NASA's Europa Clipper

NASA's Europa Clipper launched yesterday on a SpaceX Falcon Heavy rocket; it is due to arrive at Jupiter in 2030.

The point is to search for signs of life at Jupiter's moon Europa. Europa has an icy crust that is regularly remade and smoothed over, which means there is a big ocean of water underneath it. Electromagnetic studies show that the ocean is salty. There is also plenty of energy, in the form of tidal and stresses and Jupiter's intense electromagnetic environment. So, a plausible place to look for life.

On the down side, those same electromagnetic fields would rapidly tear apart many of our key molecules, such as DNA and RNA. So Europan life would have to be quite different from ours. Which is, to me, part of the appeal: I tend to think that the first time we find alien life it will be so strange to us that we will hve trouble deciding if it is alive or not.

Europa won't drill down to that buried ocean. Instead it will repeatedly fly by the moon's surface, scanning it with a variety of instruments and scooping molecules out of its extremely thin atmosphere to study. We know that Saturn's moon Enceladus sometimes erupts with great jets of water from its subsurface ocean, and while we aren't certain that happens at Europa there is some evidence for it, and NASA is hoping to observe such a plume and fly the Clipper through it.

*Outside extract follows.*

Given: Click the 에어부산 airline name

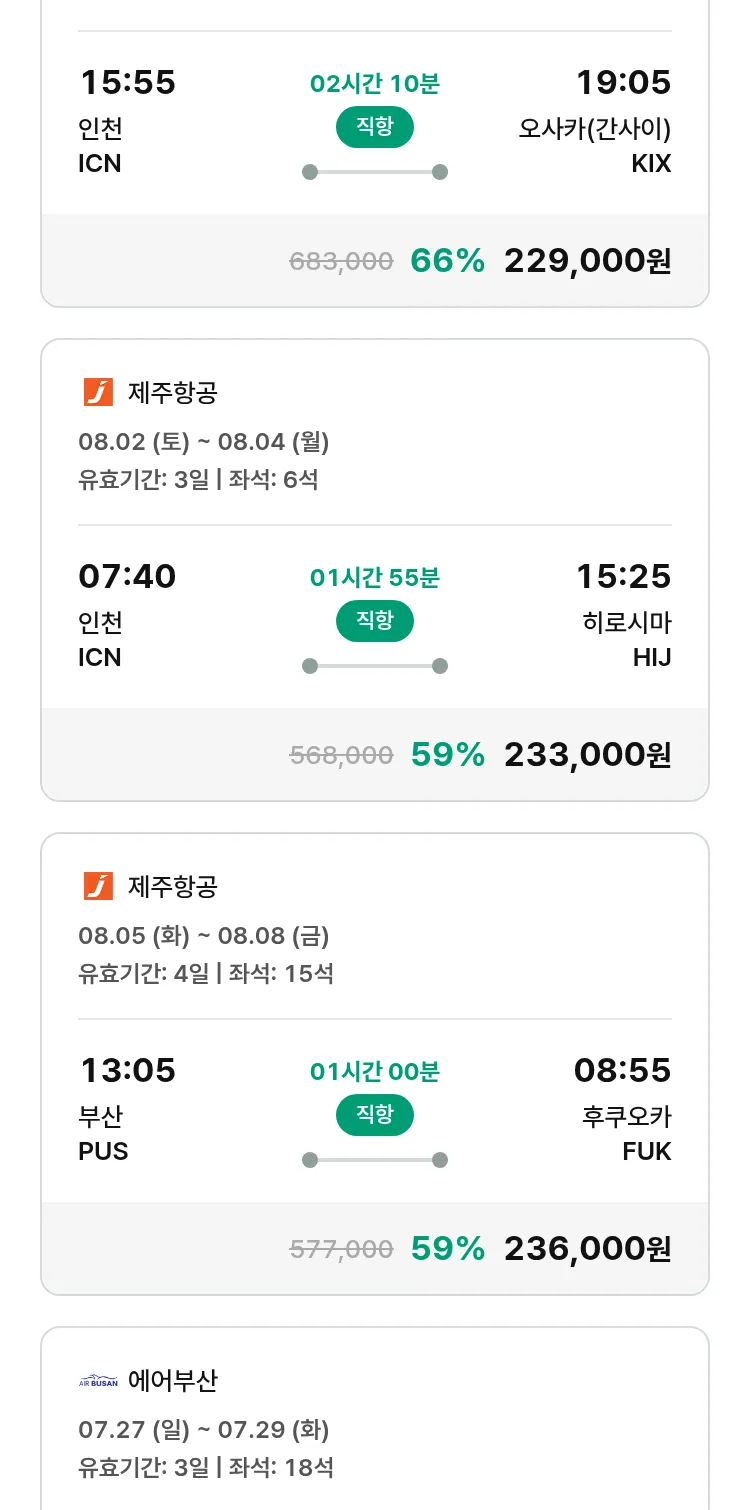Looking at the screenshot, I should click(173, 1381).
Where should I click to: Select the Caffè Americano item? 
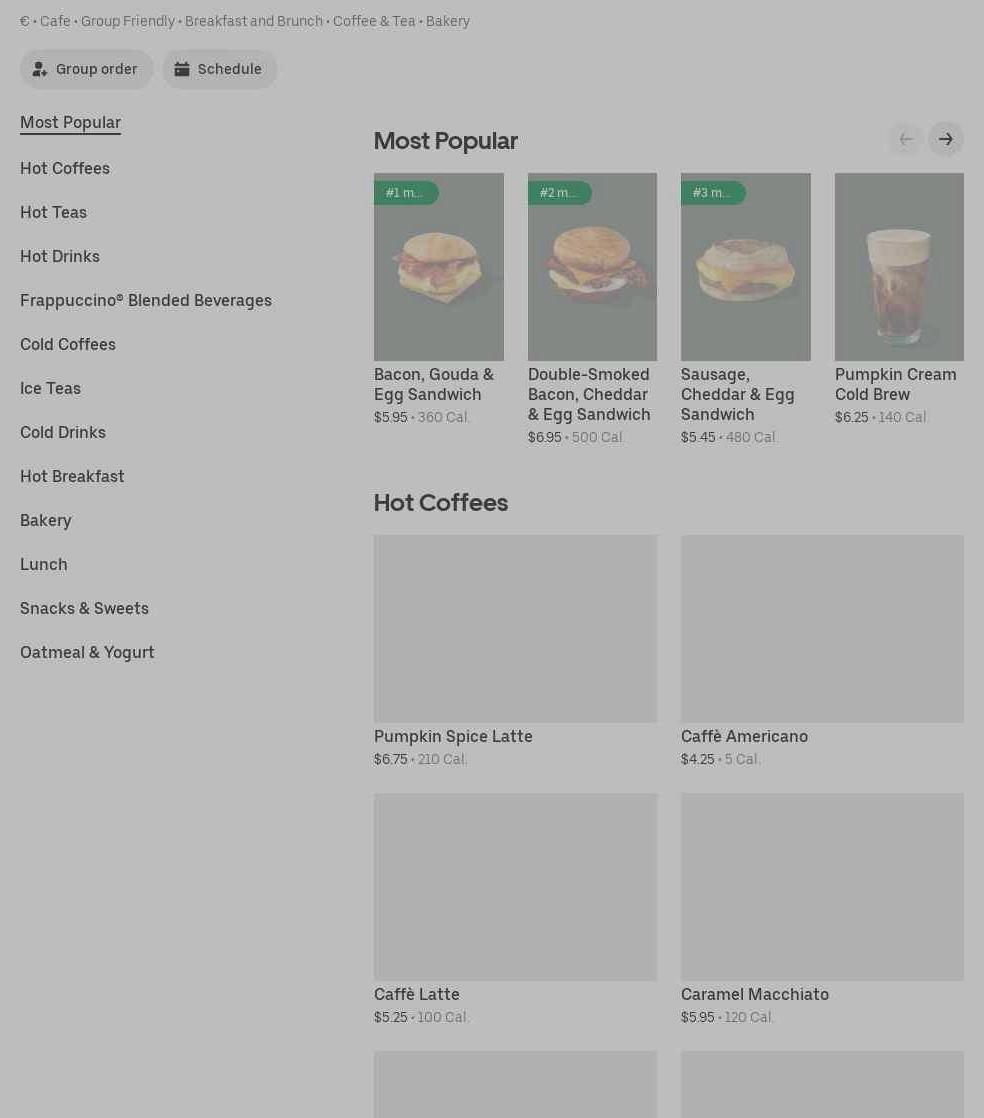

I am not optimistic that life will be found, but I think the search is worth trying; certainly the chance is higher than on Mars. And even if we don't find life, perhaps we will learn more about these strange worlds and their vast, dark oceans.

1 comment:

David said...

"I tend to think that the first time we find alien life it will be so strange to us that we will have trouble deciding if it is alive or not."

I think the same could be said of artificial intelligence.